Wherein, matched filtering refers to obtaining so that reference layout information is respectively mapped to logarithm pole with auto-correlation function image
Maximum coordinates point Pm (r in coordinate systemp,θp) so that the two linear correlation values are maximum, that is, g (r, θ)=f (r, θ) ο t (r, θ) reach
To global peak.Correlation operation can be shown below,
In formula, " ο " expression " correlation " operation;M, N indicate auto-correlation function image and reference layout information right respectively
Width and height under number polar coordinate system are equal with the width and height of image to be detected;F (r, θ), t (r, θ) are autocorrelation function graph respectively
The representation of picture and reference layout information under log-polar system.
Step 150, the coordinate value Pm (r of the maximum coordinates point obtained by step 140p,θp), image to be detected is carried out
Recovery obtains correction image.
More specifically, obtaining the geometric attack for characterizing described image to be detected and being subject to according to the coordinate value of maximum coordinates point
Geometric attack parameter, image to be detected is restored using geometric attack parameter with obtain correction image, below will more in detail
Carefully illustrate.
According to the coordinate value Pm (r of maximum coordinates pointp,θp), obtain rotation and/or contracting that characterization image to be detected is subjected to
Put the geometric attack parameter of equal geometric attacks.In case of rotate and scale, need to obtain rotation parameter and contracting
Parameter is put, according to the property of log-polar coordinate mapping, formula can be indicated as follows:
In formula, s, d indicates zooming parameter and rotation parameter respectively;
McFor constant;
N indicates height of the autocorrelogram picture under log-polar system, equal with the height of image to be detected.
And using gained rotation parameter d and zooming parameter s, image to be detected is restored to obtain without geometry
The correction image of attack, shown in following formula,
In formula,Indicate image to be detected pixel coordinate;
Indicate correction image pixel coordinates.
In this implementation, by the way that reference layout information to be compared with obtained auto-correlation function image, waited for correction
Geometric attack suffered by detection image.Since reference layout information data can be more much smaller than image to be detected data, so
Its matching speed is fast, saves the calculating time of correlation operation, improves work efficiency.
Step 160, based on any area consistent with reference watermark template image shape size in above-mentioned correction image
Maximum related value C in correlation between domain and reference watermark template image (abbreviation reference watermark image)max, judge the correction
Whether include reference watermark signal in image.

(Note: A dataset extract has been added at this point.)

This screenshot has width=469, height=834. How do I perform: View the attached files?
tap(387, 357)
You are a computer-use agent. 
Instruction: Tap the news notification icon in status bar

For example, first that one centered on the center for correcting image is consistent with reference watermark template image shape size
Region (abbreviation central area) compared with reference watermark template, obtain correlation between the two, then by central area
The consistent region of each shape size on side (for example, central point to the left, upper, right or down offset by the region of 1 or several pixel),
It is compared with reference watermark template, obtains corresponding correlation, and so on, to acquire above-mentioned maximum related value.Wherein,
Any image shape region of the same size constituted with reference watermark template in correction image, with reference watermark template most
The acquisition of big correlation can be calculated as follows:
Wherein, Wr(x, y) indicates reference watermark template, is made of L modulator block, Wr(x, y)=(wr[1],...,wr
[i],...,wr[L]), wr[i] indicates i-th of modulator block;Bc(x, y) indicates central area (examined fritter), corresponds to benchmark
Watermark template is also made of corresponding L element, Bc(x, y)=(B [1] ..., B [i] ..., B [L]), during wherein B [i] is
The region corresponding to i-th of modulator block in heart district domain;P (x, y) indicates the point (point slided into) of correction image;*mIndicate convolution
A kind of modification of operation,* shown herein as convolution operation.

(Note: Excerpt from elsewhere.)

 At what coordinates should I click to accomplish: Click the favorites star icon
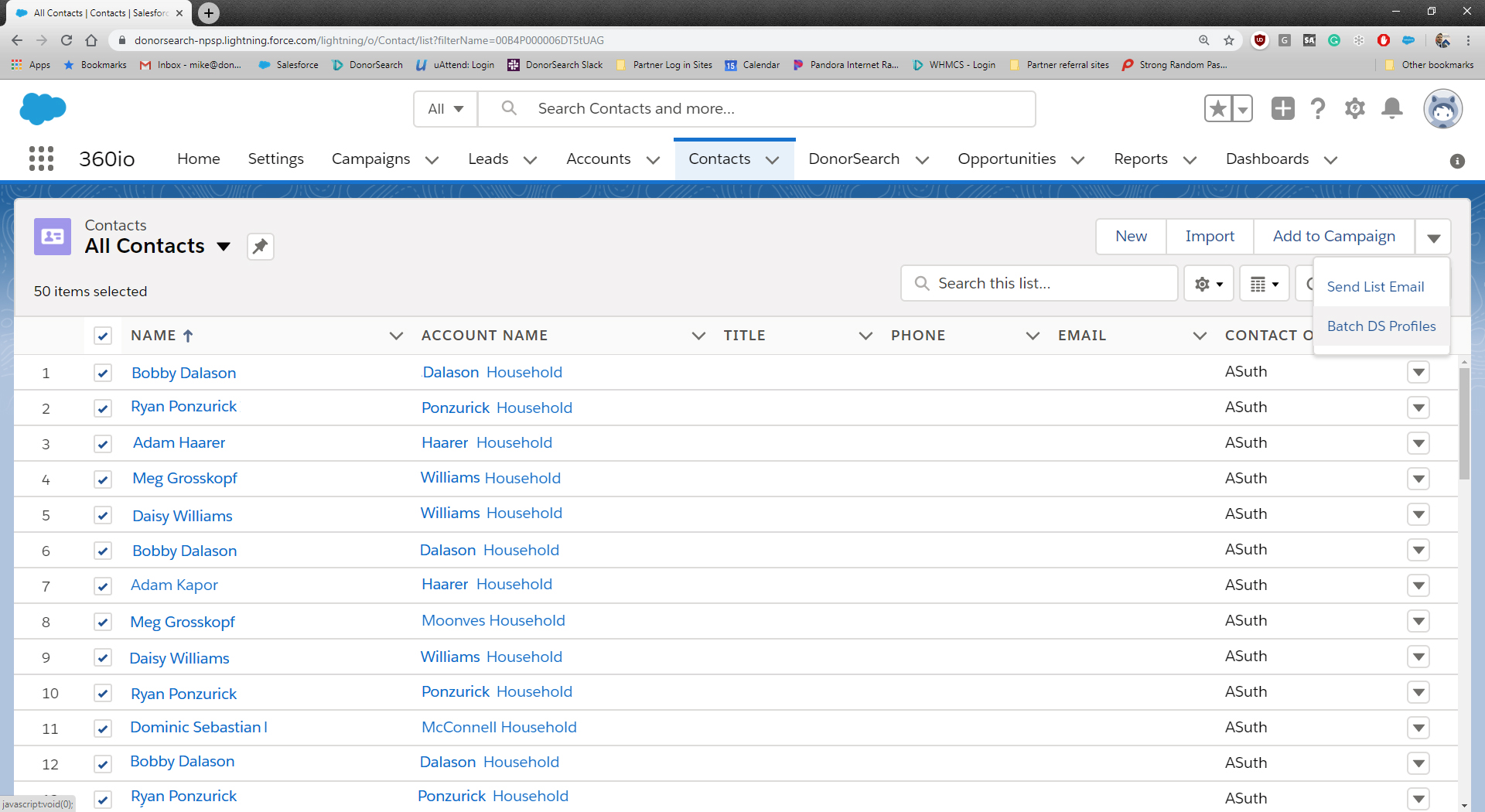[1217, 109]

For example, when maximum related value is more than a certain predetermined threshold value, it is judged as containing reference watermark signal.
If in addition, judging that correcting image contains reference watermark signal, obtains correction chart based on above-mentioned maximum related value
The watermark signal of picture is simultaneously decoded it output.
For example, can be restored to obtain correction image similar mode with detection mode is treated, obtained by step 140
Maximum coordinates point coordinate value Pm (rp,θp), the watermarking images after being corrected are restored to the first watermark signal image,
Then output is decoded to the watermarking images after correction.
It for another example, can also be from the above-mentioned maximum related value C of acquirementmaxCorrection image in region in extraction watermark signal simultaneously
It is decoded.
Specifically, judge the maximum correlation value C of gainedmaxWhether satisfaction is less than predetermined threshold value T, the correction chart if meeting
As not including reference watermark signal, it includes reference watermark signal otherwise to correct image, and is decoded to reference watermark signal defeated
Go out.Reference watermark signal included in output calibration image is decoded by following steps:
1) length for inputting preset reference watermark template is L bits;
2) i=1 is set, i-th of modulator block of watermark template on the basis of i;
If 3) the normalization linear correlation values in i-th of modulator block of reference watermark template region corresponding with central area
CiMore than ThThen accordingly output is 1 to watermark information, otherwise exports 0.Wherein, ThIt is preset threshold value, can be generally set as 0.This
In central area refer in correcting image with reference watermark template carry out correlation operation obtained by maximum related value center
Domain.Wherein, CiCalculation formula can be as follows:
In formula, MiIt is i-th of modulator block of reference watermark template;
BiBe central area correspond to i-th of modulator block region;
N is BiThe length in region, m indicate BiThe mean value in region.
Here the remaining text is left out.